A report the Government commissioned on the impact of permitted development homes concluded that

“permitted development conversions do seem to create worse-quality residential environments than planning permission conversions in relation to a number of factors widely linked to the health, well-being and quality of life of future occupiers.”

Many Members from across the House will also have heard horror stories of where permitted development rights have allowed the creation of poor-quality housing in their constituency. One such example is at Unity House in Luton, an office building converted through permitted development rights which houses families with children alongside a four-lane inner ring road. This permitted conversion brought more people into an area that is within an air quality management zone because of traffic congestion. It was allowed to happen because permitted development rights bypass necessary planning permission and air quality regulations. When the Government’s own former housing adviser Ben Clifford warned that the changes to permitted development risk creating the “slums of the future” I had to agree.

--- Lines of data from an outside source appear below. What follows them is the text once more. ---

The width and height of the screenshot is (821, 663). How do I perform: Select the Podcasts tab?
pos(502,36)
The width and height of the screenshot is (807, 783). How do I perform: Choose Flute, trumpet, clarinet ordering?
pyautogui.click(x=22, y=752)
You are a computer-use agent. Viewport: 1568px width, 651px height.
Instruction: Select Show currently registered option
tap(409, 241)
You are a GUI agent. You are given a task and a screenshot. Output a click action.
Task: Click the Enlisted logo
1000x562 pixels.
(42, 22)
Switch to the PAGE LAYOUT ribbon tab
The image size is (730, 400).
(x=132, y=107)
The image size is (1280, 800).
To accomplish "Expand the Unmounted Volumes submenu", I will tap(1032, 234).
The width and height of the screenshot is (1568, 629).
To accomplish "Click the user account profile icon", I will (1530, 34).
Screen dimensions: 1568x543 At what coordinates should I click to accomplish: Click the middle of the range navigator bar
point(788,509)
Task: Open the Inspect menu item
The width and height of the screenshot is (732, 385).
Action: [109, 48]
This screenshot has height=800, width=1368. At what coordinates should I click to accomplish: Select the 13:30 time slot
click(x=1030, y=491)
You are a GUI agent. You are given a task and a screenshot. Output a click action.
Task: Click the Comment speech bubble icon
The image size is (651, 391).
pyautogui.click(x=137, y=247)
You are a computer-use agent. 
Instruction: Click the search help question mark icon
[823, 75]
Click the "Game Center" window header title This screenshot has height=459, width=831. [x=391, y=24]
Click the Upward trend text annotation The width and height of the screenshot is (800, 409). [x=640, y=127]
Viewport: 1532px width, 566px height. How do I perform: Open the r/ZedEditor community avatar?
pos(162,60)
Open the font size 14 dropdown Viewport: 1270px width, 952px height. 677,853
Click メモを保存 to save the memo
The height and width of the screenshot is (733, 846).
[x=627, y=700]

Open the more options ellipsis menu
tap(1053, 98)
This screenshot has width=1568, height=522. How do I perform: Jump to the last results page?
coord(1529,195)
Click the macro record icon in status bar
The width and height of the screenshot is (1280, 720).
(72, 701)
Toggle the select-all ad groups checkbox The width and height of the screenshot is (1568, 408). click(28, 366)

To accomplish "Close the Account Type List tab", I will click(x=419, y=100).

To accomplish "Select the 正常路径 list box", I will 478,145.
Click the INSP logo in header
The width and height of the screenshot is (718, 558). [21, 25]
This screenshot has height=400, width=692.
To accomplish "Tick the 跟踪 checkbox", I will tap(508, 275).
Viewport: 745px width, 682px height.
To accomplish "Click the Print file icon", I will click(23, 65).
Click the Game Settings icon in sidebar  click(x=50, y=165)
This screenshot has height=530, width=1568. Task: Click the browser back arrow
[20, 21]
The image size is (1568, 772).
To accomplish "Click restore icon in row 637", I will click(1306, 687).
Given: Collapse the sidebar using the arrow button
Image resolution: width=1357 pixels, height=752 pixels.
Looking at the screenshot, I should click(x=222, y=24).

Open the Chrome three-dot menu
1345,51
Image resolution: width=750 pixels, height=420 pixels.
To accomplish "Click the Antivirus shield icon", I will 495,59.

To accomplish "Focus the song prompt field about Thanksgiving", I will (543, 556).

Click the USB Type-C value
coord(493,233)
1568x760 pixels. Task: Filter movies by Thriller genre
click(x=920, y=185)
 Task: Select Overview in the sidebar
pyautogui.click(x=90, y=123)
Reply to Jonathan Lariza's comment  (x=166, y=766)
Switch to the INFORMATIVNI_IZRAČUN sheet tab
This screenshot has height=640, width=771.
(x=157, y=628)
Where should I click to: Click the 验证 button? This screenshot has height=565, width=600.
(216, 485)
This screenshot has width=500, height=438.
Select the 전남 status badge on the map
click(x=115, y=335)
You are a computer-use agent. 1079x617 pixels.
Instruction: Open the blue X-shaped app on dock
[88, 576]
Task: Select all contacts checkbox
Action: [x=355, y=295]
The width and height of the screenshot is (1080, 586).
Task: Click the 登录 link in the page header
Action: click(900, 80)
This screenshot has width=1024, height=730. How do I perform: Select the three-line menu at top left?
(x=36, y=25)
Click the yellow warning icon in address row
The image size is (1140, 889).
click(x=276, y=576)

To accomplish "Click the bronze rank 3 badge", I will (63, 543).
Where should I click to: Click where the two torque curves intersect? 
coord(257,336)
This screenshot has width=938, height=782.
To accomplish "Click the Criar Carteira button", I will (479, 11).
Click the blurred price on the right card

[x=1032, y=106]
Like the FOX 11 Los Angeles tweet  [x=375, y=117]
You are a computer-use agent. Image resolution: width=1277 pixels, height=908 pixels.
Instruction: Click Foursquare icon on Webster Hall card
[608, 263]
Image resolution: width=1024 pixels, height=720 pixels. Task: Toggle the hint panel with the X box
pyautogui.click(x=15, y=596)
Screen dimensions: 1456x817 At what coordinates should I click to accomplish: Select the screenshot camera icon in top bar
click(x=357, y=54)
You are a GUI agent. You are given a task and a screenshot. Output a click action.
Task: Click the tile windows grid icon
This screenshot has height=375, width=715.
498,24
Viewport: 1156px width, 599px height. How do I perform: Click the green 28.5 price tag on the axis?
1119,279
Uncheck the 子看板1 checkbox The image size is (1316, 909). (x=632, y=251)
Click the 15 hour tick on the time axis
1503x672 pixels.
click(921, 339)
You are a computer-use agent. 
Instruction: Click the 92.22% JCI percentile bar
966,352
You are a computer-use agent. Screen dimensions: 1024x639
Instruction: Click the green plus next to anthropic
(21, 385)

This Bill allows local planning authorities to refuse prior approval if the development would be to the detriment of the health and wellbeing of an individual or the wider community, therefore preventing poor-quality homes that are in inappropriate locations or that lack adequate community infrastructure, such as shops, schools and parks.

I have seen in Luton children having to play football in the middle of the pedestrian area in the town centre as a consequence of a higher density of housing being created in former commercial premises in the town centre under PDR without any consideration of local amenities. The children in my town deserve so much better.

Last year Labour formally opposed the Government’s changes to PDR which allowed for additional storeys to be placed on existing developments such as flats and houses. It is clear that the measures in this Bill are needed to prevent the creation of homes through PDR, further damaging people’s, including children’s, health and wellbeing. The housing crisis will not be addressed through PDR’s creation of poor-quality housing and will certainly not be addressed while developers sit on planning permissions. The failure to ensure that sites with planning permission have been built on is a key driver behind the Government’s poor record on house building.

According to analysis by the Local Government Association, more than 1.1 million homes granted planning permission in England in the past decade are yet to be built. As the LGA also said, local plans are not holding up the building of new housing, with more than 1 million homes on land earmarked for development by councils yet to be brought forward by developers for planning permission. Currently the requirement is for the development to begin within three years of permission being granted. This allows developers to land-bank, which means holding land and selling it in the future when its value rises. We need to incentivise developers to build. That is why the Bill would ensure that planning permission for major housing schemes will be granted only on the condition that development begins within two years of planning permission being granted.

This Bill safeguards the interests of my constituents and many of the organisations that are deeply concerned about the Government’s planning proposals. It lays the foundation for a planning system that allows local people to shape their place and deliver good-quality homes that promote health and wellbeing.

Question put.

The list of Members currently certified as eligible for a proxy vote, and of the Members nominated as their proxy, is published at the end of today’s debates.


That Rachel Hopkins, Andrew Gwynne, Kim Johnson, Debbie Abrahams, Navendu Mishra, Liz Twist, Rachael Maskell, Kate Osborne, Ian Byrne, Sarah Owen, Barbara Keeley and Peter Dowd present the Bill.

Rachel Hopkins accordingly presented the Bill.

Bill read the First time; to be read a Second time on Friday 22 October, and to be printed (Bill 149).